── Source information ──

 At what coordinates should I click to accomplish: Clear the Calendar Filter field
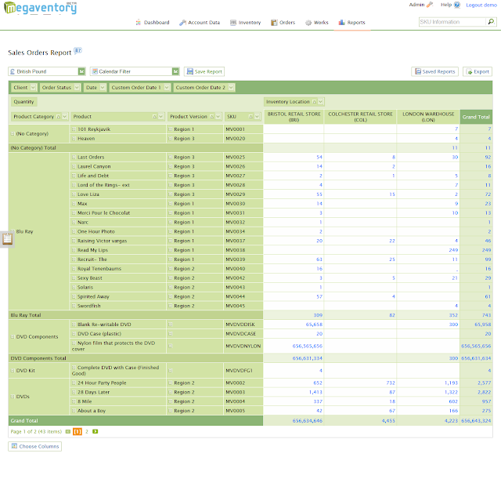(x=175, y=71)
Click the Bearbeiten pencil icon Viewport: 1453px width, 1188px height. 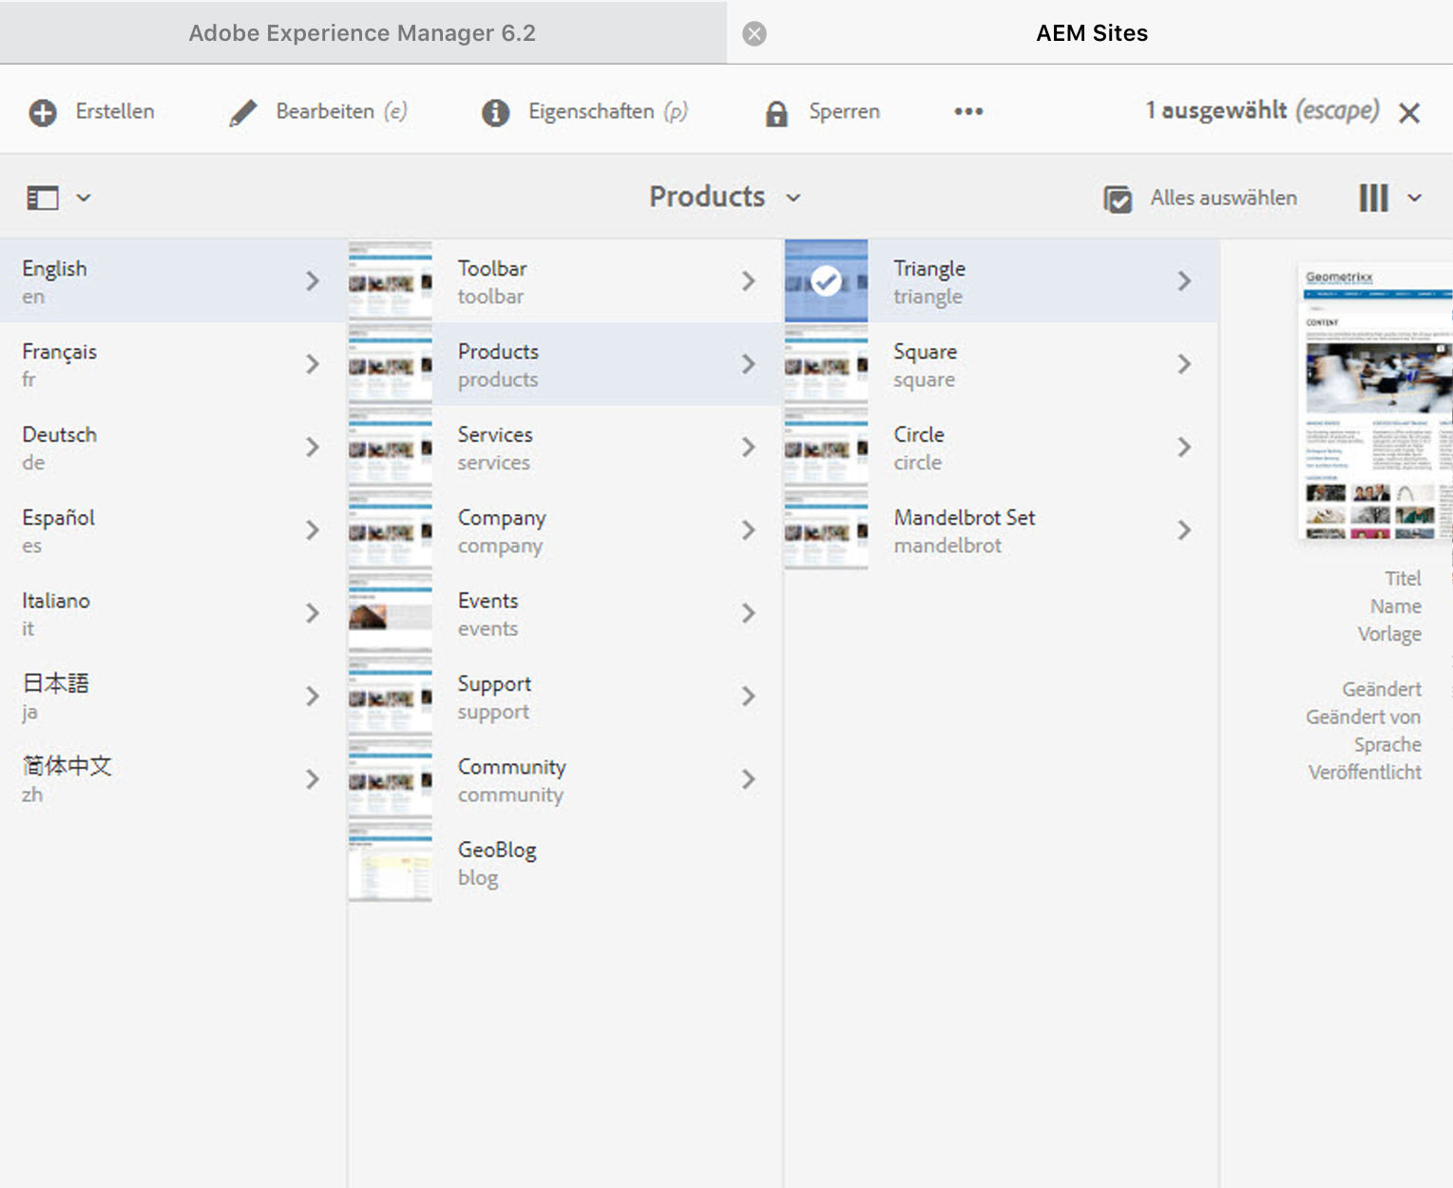click(x=243, y=113)
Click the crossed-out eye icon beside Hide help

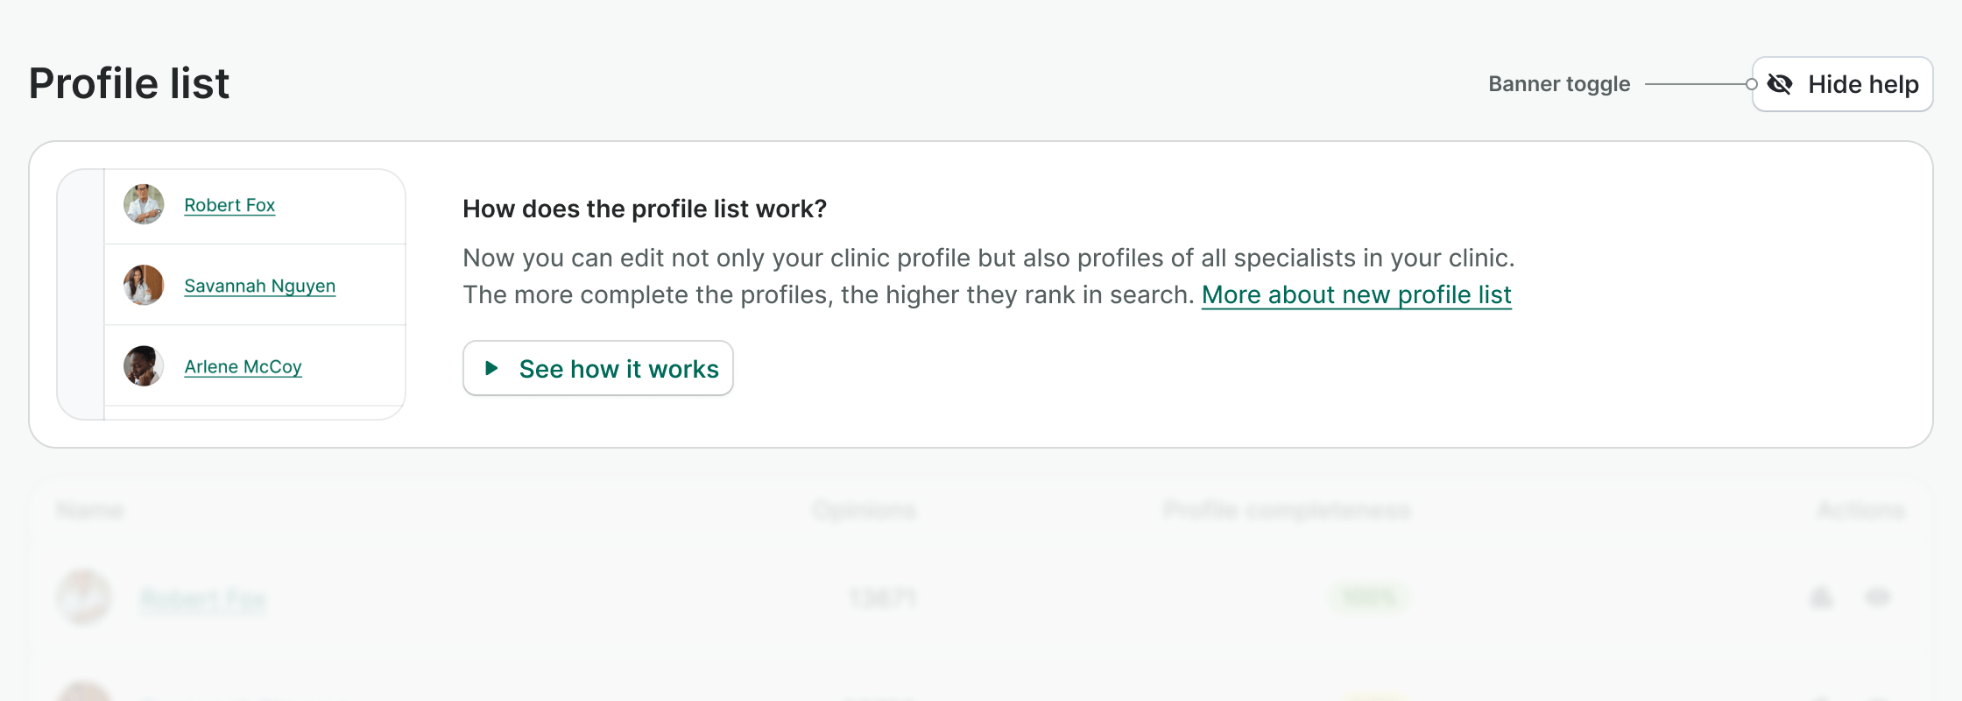(1780, 84)
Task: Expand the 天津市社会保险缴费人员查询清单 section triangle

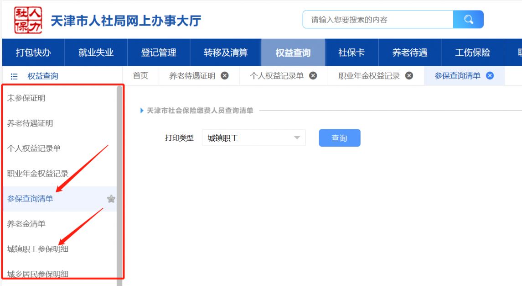Action: (142, 111)
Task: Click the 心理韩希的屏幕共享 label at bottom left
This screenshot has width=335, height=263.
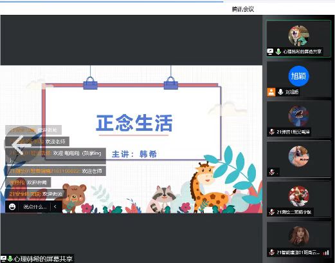Action: coord(43,258)
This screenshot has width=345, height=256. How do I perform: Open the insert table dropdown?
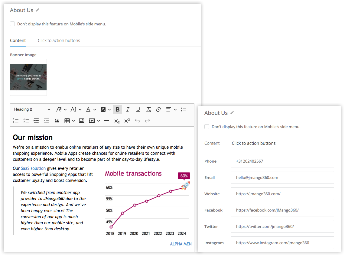[x=70, y=121]
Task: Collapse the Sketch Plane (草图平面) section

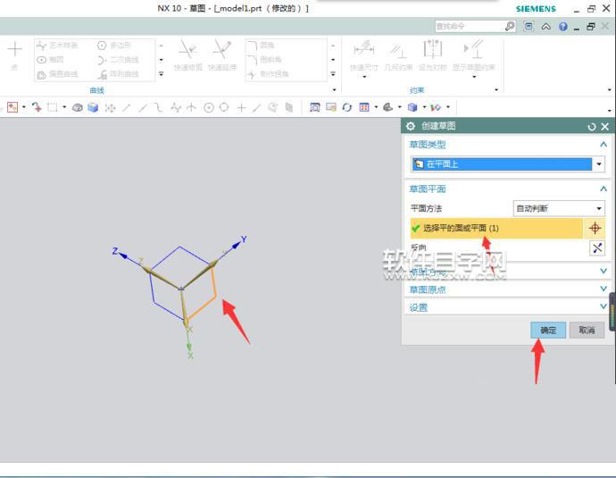Action: 604,189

───

What is required: In your reply, please print exactly the lines from the one with "This screenshot has width=335, height=263." through the final line of the listing above, both included, and no pictures.

Exercise result:
This screenshot has width=335, height=263.
Action: coord(43,258)
This screenshot has width=345, height=256. How do I perform: Open the insert table dropdown?
[x=70, y=121]
Task: Collapse the Sketch Plane (草图平面) section

Action: 604,189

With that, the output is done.